Among these, the application of truffle spores is a common practice and can take several forms. For instance, a mixture of water and spores can be dispersed around the trees or applied to specific parts of the brûlé (the bare soil area around host trees). Solid mixtures are also used, prepared by crushing truffle fruiting bodies and blending them with a substrate such as vermiculite. These mixtures are then placed into “traps” — holes of varying sizes dug into the brûlé.

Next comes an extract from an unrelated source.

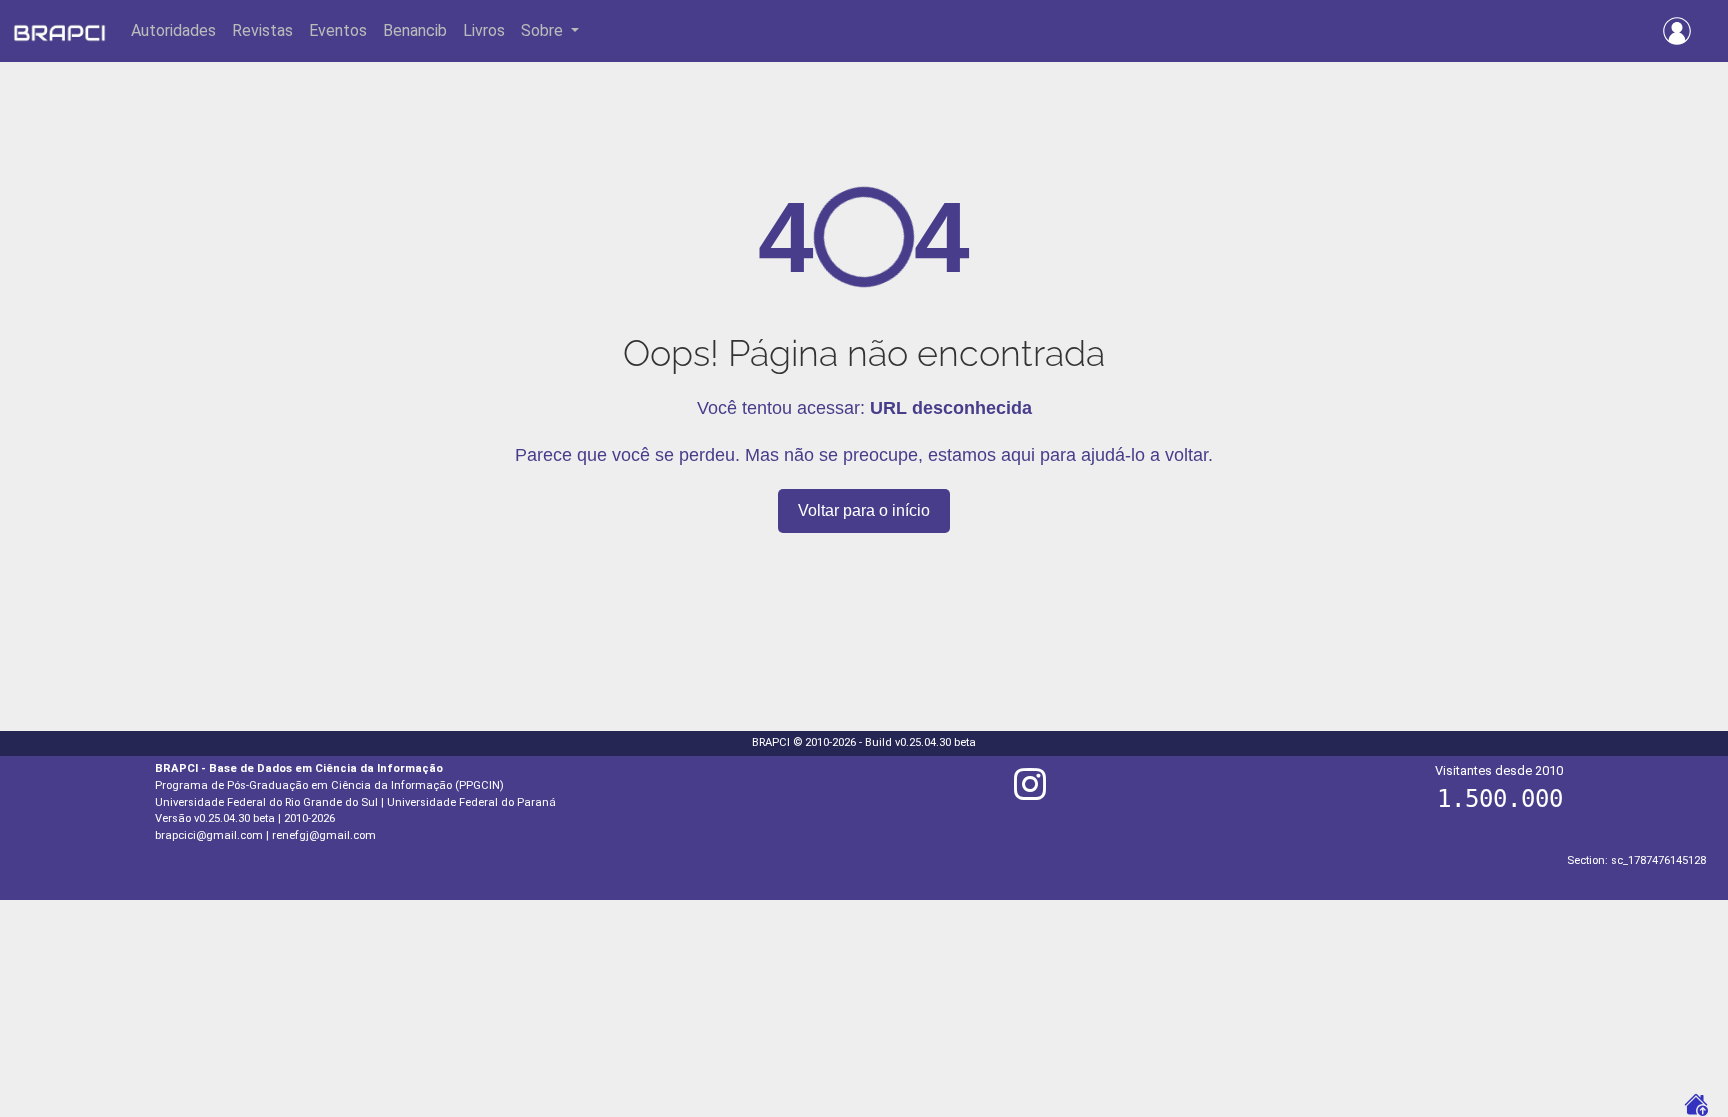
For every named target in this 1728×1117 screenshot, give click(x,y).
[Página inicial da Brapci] (59, 31)
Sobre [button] (544, 30)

These spores are believed to promote the initiation of truffle sexual reproduction, ultimately leading to the formation of ascocarps (fruiting bodies) — a topic that will be further discussed in subsequent articles. Although time-consuming and potentially costly (due to the price of ascocarps), this practice is widespread among truffle growers, even though its scientific evaluation has been relatively limited.
To rigorously assess the technique’s effectiveness, researchers must partner with truffle growers capable of implementing long-term experiments with consistent and reliable data collection.
It is thanks to such a collaboration that Claude Murat and colleagues were able to evaluate the “Bonneau” inoculation method, developed by Lucien Bonneau.
In this study, published in 2016 in the Italian Journal of Mycology, the authors analyzed the results of a field trial conducted in a 3.5-hectare truffle orchard in southwest France. The orchard was planted in 2007 with 954 downy oaks (Quercus pubescens) inoculated with Tuber melanosporum when they were one to two years old.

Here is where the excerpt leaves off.